* _Source text_:
--------------------

Epilepsy is associated with disruption of integration in distributed networks, together with altered localization for functions such as expressive language. The relation between atypical network connectivity and altered localization is unknown.
These seizures are episodes that can vary from brief and nearly undetectable to long periods of vigorous shaking.
In epilepsy, seizures tend to recur, and have no immediate underlying cause while seizures that occur due to a specific cause are not deemed to represent epilepsy.
There is a critical need for new drugs and approaches given than at least one-third of all epilepsy patients are not made free of seizures by existing medications and become “medically refractory”.
Findings indicate a critical contribution of astrocytes, star-shaped glial cells in the brain, to neuronal and network excitability and seizure activity. Furthermore, many important cellular and molecular changes occur in astrocytes in epileptic tissue in both humans and animal models of epilepsy.
Deciphering the pathophysiology of epilepsy has advanced the understanding of the cellular and molecular events initiated by pathogenetic insults that transform normal circuits into epileptic circuits (epileptogenesis) and the mechanisms that generate seizures (ictogenesis). The discovery of >500 genes associated with epilepsy has led to new animal models, more precise diagnoses and, in some cases, targeted therapies 1).
People with epilepsy experience headaches irrespective of their sex or age. The burden of headaches is very important in patients with epilepsy, since headaches usually cause a moderate or severe burden to their quality of life and suggest a clear clinical need. Clinicians should recognize headache as a common comorbidity of epilepsy, as it may influence antiepileptic drug choice, and may need specific treatment 2).
see Epilepsy diagnosis.
see Epilepsy treatment.
see Epilepsy outcome.
Is common in low- and high-grade gliomas. The risk of seizures varies between 60% and 100% among low-grade gliomas and between 40% and 60% in glioblastomas. The presence of seizures in patients with brain tumors implies favorable and unfavorable factors. New-onset seizures represent an early warning sign for the presence of a brain tumor and count as a good prognostic factor for survival. Recurrence or worsening of seizures during the course of disease may signal tumor progression. Each of the modalities for tumor control (i.e., surgery, radiotherapy, chemotherapy) contributes to seizure control. Nevertheless, one third of BTE shows pharmacoresistance to antiepileptic drugs (AEDs) and may severely impair the burden of living with a brain tumor. For symptomatic therapy of BTE, seizure type and individual patient factors determine the appropriate AED. Randomized controlled trials in partial epilepsy in adults to which type BTE belongs and additional studies in gliomas indicate that levetiracetam is the agent of choice, followed by valproic acid (VPA). In the case of recurring seizures, combining these two drugs (polytherapy) seems effective and possibly synergistic. If either one is not effective or not well tolerated, lacosamide, lamotrigine, or zonisamide are additional options. A new and exciting insight is the potential contribution of VPA to prolonged survival, particularly in glioblastomas. A practice guideline on symptomatic medical management including dose schedules of AEDs is supplied 3).

--------------------

* _The data_:
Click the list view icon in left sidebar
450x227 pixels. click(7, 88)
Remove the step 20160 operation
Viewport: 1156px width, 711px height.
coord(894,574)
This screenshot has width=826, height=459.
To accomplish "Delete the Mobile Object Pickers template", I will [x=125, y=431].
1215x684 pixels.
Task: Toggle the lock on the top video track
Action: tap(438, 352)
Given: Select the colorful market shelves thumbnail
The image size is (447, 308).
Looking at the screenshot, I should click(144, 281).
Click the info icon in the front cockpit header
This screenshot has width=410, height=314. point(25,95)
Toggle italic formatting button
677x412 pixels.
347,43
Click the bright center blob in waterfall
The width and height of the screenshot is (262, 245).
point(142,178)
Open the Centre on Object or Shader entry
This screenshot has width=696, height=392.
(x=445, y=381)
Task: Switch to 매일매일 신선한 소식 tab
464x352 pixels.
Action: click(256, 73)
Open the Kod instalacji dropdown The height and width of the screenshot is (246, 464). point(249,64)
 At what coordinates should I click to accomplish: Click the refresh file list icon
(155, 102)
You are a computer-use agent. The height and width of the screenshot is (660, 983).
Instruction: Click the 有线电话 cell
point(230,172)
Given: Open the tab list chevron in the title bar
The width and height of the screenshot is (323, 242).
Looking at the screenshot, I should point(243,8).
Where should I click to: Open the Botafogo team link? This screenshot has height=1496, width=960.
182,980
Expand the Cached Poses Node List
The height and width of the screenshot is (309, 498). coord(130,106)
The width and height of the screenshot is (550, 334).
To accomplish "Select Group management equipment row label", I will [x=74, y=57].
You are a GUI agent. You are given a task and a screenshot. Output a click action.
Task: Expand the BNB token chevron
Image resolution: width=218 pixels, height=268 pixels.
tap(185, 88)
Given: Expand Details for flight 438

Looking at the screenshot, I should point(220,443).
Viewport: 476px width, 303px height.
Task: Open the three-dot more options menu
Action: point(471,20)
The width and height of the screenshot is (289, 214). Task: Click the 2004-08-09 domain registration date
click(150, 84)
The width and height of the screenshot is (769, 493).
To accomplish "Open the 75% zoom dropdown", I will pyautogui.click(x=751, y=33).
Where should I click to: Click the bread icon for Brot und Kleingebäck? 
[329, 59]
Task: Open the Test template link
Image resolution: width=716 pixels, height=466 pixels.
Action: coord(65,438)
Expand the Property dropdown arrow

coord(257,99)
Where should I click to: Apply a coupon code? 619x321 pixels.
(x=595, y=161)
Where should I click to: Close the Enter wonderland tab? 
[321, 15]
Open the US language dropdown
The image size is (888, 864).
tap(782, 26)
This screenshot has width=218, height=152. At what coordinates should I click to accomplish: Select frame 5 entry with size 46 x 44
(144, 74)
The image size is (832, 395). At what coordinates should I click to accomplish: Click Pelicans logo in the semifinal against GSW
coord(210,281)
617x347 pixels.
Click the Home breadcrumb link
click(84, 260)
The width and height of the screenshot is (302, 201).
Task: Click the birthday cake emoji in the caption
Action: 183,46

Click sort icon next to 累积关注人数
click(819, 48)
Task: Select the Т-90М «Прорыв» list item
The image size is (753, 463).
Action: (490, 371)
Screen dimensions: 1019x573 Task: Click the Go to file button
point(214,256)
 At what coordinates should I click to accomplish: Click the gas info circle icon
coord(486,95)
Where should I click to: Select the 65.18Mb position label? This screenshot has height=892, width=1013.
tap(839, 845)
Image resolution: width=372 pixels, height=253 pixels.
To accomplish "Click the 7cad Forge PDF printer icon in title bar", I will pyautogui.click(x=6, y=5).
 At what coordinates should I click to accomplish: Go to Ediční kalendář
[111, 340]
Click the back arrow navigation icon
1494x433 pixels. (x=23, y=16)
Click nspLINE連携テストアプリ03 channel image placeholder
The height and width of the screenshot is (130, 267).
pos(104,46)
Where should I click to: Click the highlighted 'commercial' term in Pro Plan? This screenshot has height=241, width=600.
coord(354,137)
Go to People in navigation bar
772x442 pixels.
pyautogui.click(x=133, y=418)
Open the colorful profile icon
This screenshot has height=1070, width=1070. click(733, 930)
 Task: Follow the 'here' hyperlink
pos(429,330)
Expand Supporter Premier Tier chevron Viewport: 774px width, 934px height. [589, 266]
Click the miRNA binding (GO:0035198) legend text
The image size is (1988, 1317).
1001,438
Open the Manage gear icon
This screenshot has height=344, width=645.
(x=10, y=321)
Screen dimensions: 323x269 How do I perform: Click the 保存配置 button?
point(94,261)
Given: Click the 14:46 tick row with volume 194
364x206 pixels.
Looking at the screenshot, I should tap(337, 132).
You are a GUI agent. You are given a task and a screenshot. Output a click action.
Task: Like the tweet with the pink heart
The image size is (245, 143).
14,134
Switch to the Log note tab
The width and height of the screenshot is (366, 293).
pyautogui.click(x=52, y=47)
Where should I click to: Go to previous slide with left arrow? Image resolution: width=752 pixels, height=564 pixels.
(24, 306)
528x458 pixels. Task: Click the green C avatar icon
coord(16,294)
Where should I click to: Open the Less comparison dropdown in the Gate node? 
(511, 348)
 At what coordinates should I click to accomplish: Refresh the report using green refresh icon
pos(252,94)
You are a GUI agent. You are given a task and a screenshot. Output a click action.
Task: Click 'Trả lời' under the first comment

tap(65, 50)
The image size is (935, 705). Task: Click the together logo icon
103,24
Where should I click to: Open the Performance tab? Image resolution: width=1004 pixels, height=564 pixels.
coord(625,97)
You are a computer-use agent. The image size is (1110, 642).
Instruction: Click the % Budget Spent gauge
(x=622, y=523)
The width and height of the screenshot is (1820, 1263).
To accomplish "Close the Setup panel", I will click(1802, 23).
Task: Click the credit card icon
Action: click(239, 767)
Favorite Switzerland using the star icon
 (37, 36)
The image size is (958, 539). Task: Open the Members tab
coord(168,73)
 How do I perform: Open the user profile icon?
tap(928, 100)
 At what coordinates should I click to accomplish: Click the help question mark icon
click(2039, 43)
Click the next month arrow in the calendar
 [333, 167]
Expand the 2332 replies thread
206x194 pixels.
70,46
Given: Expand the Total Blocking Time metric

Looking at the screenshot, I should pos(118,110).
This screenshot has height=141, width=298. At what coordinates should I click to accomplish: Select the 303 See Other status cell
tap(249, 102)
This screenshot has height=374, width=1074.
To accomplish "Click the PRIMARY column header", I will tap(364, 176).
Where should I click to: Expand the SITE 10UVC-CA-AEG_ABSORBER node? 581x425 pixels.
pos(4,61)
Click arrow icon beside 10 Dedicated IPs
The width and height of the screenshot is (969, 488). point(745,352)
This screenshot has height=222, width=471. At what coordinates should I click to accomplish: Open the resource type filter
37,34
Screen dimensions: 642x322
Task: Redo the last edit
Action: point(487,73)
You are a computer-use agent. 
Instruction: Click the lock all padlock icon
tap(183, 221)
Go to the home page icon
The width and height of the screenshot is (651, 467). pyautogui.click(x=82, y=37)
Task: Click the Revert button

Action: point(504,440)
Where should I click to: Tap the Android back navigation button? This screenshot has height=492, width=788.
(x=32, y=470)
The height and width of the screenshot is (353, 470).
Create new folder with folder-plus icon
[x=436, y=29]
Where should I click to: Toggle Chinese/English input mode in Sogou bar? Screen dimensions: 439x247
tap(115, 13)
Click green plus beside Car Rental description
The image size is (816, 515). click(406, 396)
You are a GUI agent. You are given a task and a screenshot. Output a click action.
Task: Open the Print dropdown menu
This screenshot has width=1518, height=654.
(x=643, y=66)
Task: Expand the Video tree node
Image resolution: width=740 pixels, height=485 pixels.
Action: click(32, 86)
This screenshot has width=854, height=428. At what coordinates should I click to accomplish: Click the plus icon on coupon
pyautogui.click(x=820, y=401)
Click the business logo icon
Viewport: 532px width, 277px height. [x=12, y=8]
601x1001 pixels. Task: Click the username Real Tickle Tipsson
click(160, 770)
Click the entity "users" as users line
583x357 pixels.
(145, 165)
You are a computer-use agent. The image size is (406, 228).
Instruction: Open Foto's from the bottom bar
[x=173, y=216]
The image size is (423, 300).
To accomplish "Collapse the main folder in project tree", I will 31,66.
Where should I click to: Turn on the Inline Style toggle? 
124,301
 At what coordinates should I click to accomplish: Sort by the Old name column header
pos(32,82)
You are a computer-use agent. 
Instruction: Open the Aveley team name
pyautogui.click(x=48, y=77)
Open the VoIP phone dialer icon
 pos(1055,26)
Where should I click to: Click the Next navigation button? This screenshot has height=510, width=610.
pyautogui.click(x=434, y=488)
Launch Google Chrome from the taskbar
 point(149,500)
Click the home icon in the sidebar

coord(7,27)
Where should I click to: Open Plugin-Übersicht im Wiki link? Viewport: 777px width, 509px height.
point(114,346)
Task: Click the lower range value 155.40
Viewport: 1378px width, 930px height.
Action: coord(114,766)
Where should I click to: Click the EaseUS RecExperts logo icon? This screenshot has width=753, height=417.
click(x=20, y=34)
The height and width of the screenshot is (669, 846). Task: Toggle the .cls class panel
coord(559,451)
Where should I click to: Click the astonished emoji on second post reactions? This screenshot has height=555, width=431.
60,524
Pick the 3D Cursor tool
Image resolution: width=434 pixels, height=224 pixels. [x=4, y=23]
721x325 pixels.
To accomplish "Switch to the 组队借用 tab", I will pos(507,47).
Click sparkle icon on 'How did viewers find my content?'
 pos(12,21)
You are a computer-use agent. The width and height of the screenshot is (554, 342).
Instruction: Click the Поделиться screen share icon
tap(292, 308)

--------------------

* _Problems to solve_:
1) State whether each of these statements agrees with the epilepsy text, answering yes or no and quoting the words that decide it: (a) In glioblastomas, the risk of seizures ranges from 40% to 60%. (b) Seizures that occur due to a specific cause are counted as epilepsy. (c) Levetiracetam is named as the agent of choice for brain tumor epilepsy.
2) Copy the part of the epilepsy text that opens with the words containing "People with epilepsy" and closes with "see Epilepsy outcome.".
Base your answers on the epilepsy text alone.

* _Results_:
1)
(a) Yes: "between 40% and 60% in glioblastomas"
(b) No: "seizures that occur due to a specific cause are not deemed to represent epilepsy"
(c) Yes: "levetiracetam is the agent of choice"

2)
People with epilepsy experience headaches irrespective of their sex or age. The burden of headaches is very important in patients with epilepsy, since headaches usually cause a moderate or severe burden to their quality of life and suggest a clear clinical need. Clinicians should recognize headache as a common comorbidity of epilepsy, as it may influence antiepileptic drug choice, and may need specific treatment 2).
see Epilepsy diagnosis.
see Epilepsy treatment.
see Epilepsy outcome.